··· Listing

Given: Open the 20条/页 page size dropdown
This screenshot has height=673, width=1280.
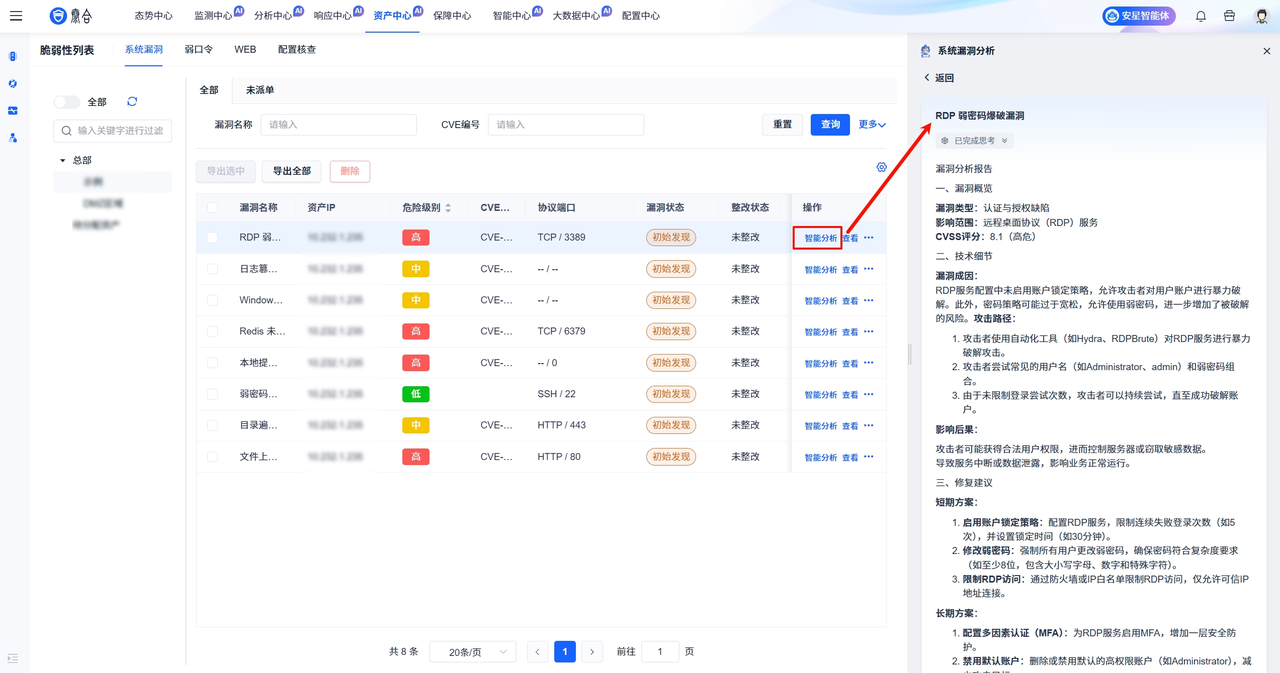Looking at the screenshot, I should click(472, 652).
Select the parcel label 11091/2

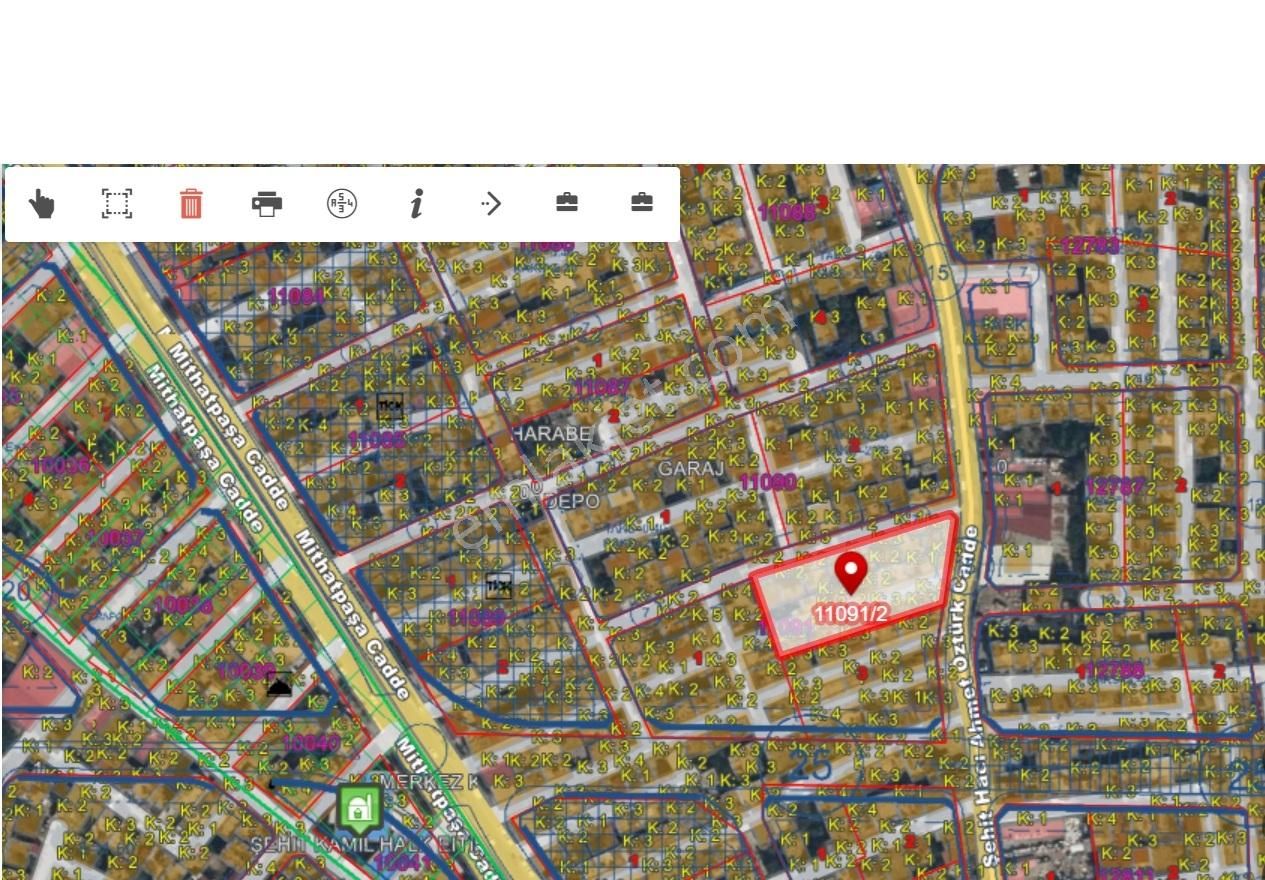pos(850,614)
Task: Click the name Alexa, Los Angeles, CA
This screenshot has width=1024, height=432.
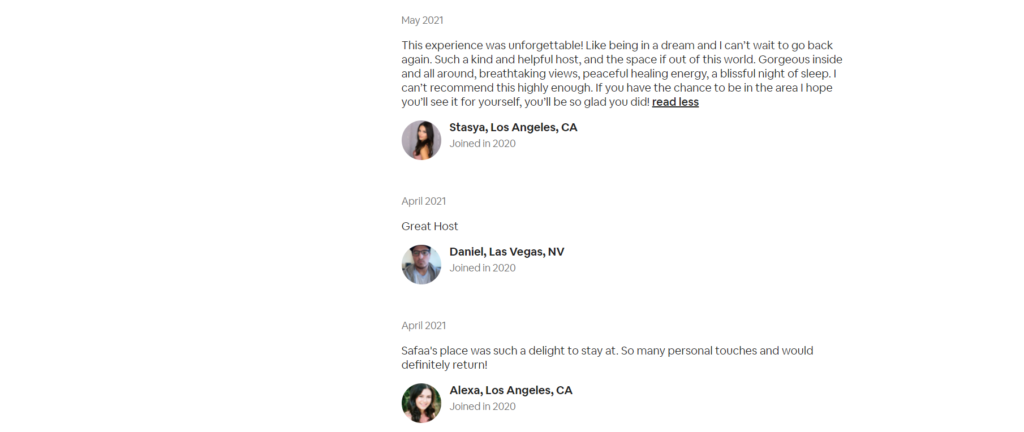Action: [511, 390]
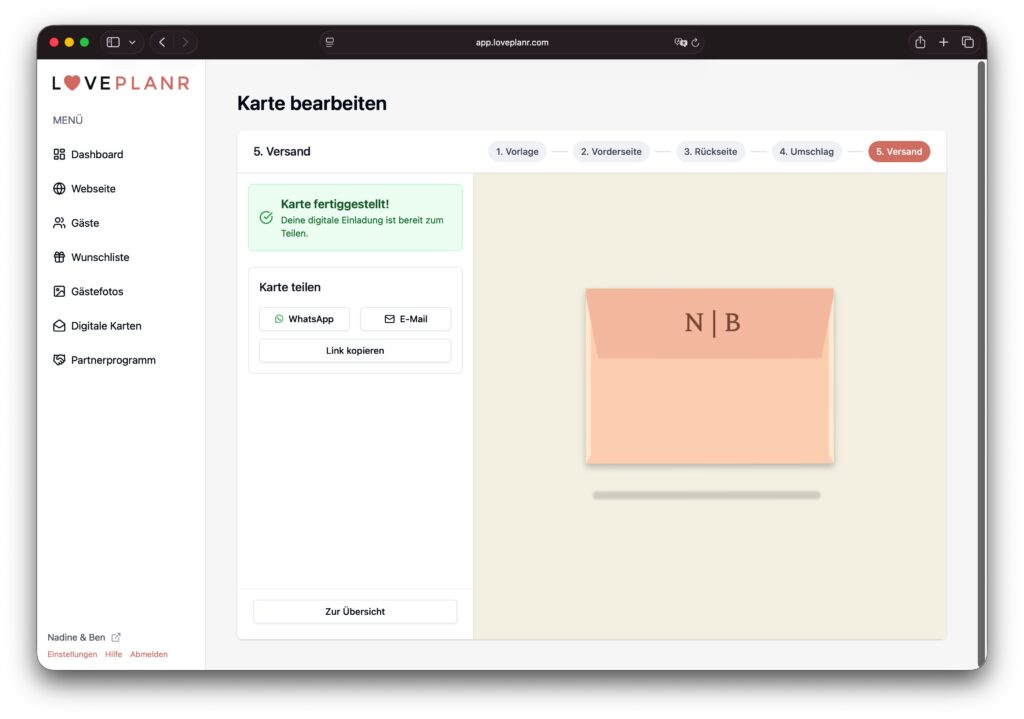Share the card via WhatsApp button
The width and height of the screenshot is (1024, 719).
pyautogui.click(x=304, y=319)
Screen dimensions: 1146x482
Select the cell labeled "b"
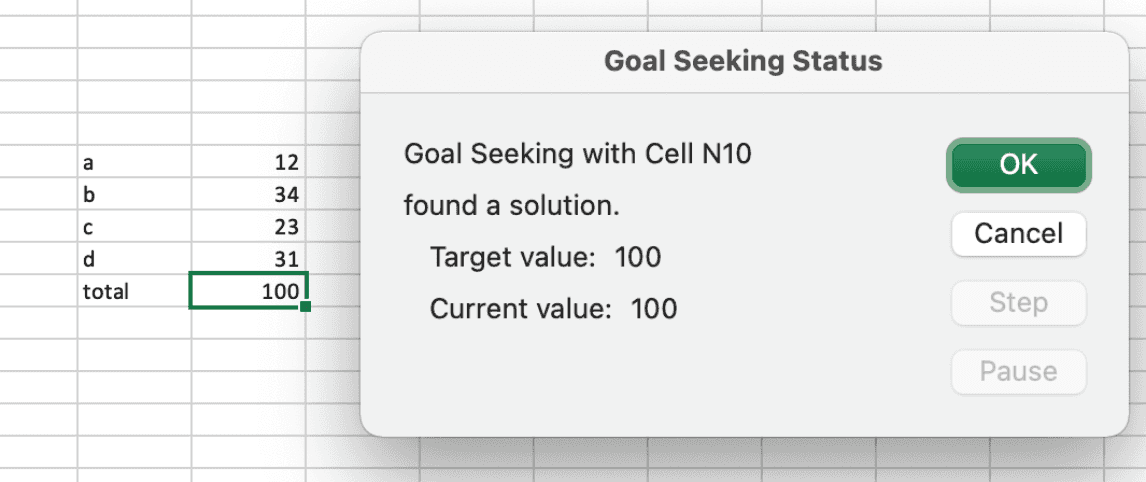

······

## What is being asked
Copy out all of the items above word for word, leaving out the pictures.

## Task response
Given: Open the 20条/页 page size dropdown
This screenshot has height=673, width=1280.
Looking at the screenshot, I should click(472, 652).
Select the parcel label 11091/2

pos(850,614)
Task: Click the name Alexa, Los Angeles, CA
This screenshot has width=1024, height=432.
Action: [511, 390]
Share the card via WhatsApp button
The width and height of the screenshot is (1024, 719).
pyautogui.click(x=304, y=319)
Screen dimensions: 1146x482
Select the cell labeled "b"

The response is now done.